• What you should do
Tally how many lines in the items below contain the word "plain", and reply with that number alone.

════

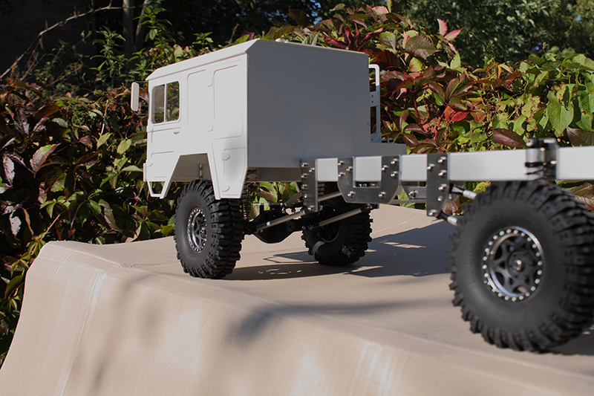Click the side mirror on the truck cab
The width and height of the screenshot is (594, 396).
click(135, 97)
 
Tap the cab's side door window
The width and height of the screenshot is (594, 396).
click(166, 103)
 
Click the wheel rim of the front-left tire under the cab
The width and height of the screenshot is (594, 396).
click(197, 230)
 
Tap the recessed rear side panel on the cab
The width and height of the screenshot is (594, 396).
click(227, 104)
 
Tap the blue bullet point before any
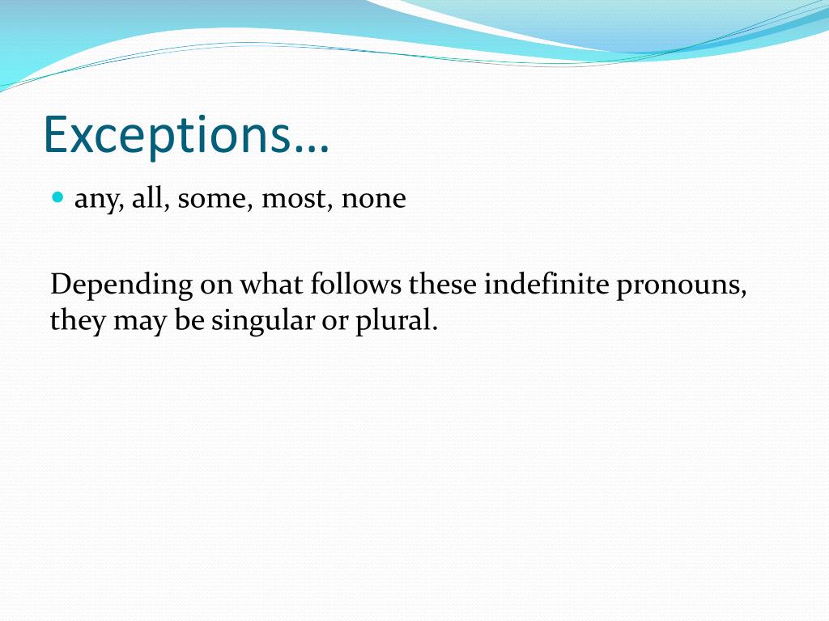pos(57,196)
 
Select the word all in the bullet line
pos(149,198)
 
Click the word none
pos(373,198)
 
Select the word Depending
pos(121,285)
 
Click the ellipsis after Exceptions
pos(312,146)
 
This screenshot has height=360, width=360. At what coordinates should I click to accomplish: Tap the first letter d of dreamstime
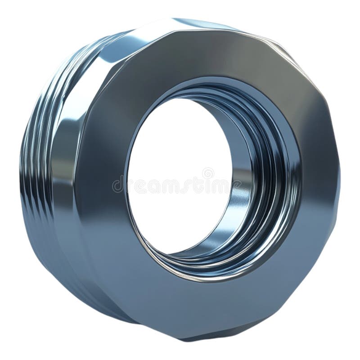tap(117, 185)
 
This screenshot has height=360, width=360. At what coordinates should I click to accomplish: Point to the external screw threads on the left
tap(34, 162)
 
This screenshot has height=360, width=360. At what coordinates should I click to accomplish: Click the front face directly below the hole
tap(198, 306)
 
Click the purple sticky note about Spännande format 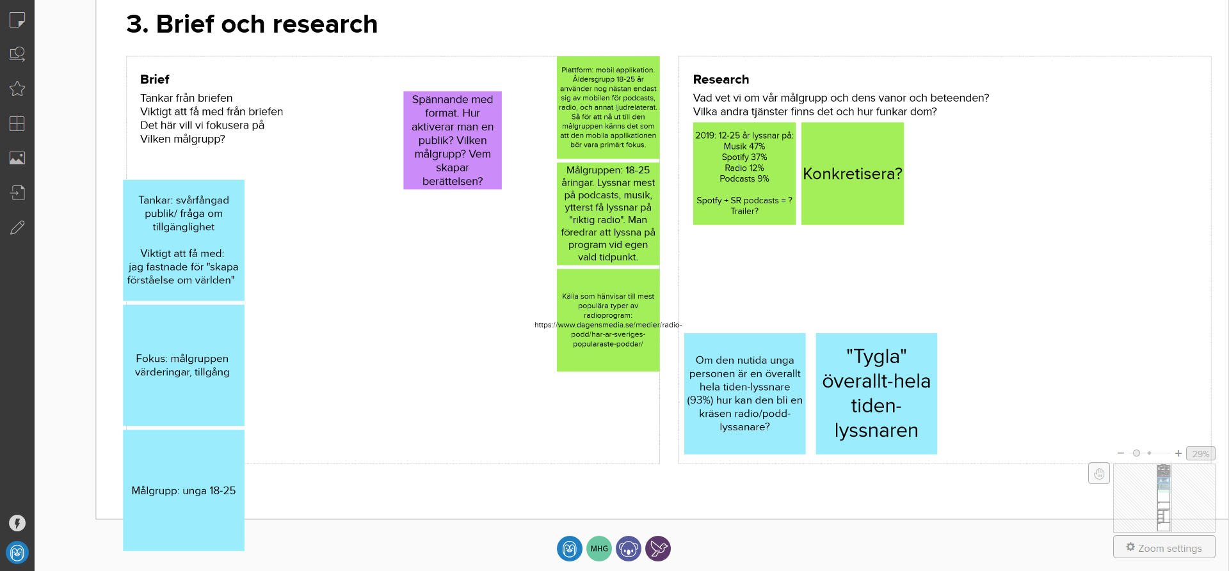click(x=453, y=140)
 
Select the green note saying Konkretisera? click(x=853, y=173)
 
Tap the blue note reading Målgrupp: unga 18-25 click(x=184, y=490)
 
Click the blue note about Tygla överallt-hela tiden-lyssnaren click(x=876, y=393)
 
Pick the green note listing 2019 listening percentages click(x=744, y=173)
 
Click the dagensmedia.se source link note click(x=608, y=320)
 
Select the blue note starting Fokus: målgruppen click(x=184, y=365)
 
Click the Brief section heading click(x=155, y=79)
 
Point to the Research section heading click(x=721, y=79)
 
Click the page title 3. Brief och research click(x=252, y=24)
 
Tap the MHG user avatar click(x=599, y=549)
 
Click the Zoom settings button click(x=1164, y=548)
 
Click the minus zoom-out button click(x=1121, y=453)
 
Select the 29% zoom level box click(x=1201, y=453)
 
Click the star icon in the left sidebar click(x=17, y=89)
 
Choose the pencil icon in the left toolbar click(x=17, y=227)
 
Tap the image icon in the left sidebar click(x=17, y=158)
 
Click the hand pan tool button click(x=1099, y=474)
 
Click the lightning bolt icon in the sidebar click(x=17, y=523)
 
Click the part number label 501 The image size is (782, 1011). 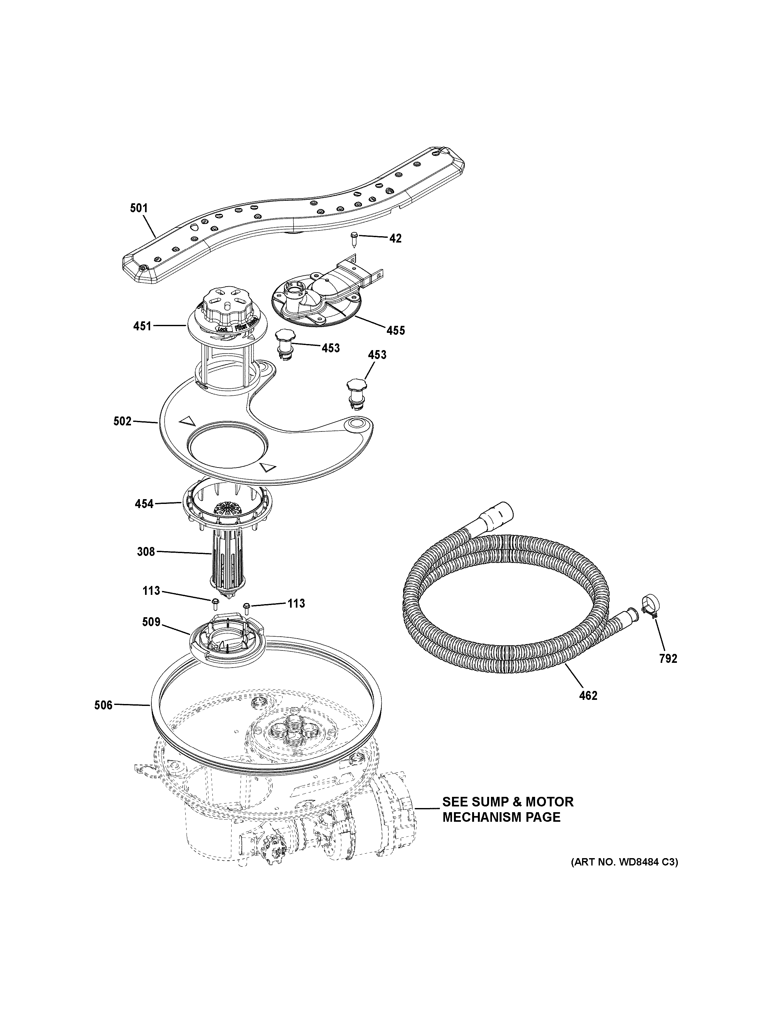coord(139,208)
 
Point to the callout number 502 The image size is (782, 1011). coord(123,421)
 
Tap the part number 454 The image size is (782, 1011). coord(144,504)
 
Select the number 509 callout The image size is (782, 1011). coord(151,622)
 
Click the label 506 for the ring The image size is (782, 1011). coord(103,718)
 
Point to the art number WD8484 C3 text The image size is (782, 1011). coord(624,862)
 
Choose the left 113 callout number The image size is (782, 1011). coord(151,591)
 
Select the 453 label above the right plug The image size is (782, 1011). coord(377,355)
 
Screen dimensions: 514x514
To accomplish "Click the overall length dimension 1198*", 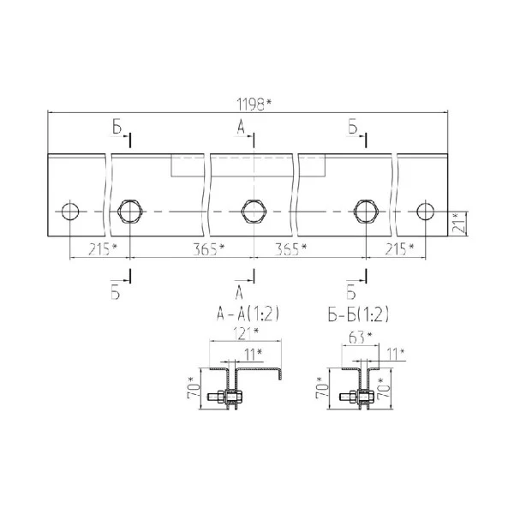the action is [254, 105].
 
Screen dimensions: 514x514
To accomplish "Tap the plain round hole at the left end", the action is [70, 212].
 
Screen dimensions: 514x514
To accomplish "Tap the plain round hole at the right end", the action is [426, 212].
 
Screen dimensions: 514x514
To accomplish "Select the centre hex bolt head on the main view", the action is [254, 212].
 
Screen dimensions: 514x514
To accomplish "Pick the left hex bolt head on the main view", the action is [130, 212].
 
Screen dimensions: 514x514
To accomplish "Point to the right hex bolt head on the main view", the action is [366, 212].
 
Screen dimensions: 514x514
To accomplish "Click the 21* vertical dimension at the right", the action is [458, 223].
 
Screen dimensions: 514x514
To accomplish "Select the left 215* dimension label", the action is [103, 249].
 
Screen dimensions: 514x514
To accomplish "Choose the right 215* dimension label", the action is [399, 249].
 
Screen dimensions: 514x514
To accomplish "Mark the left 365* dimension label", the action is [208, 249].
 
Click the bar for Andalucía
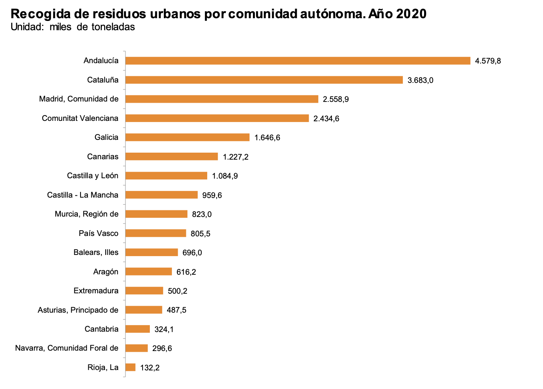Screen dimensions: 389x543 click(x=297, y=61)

════

• Written answer
2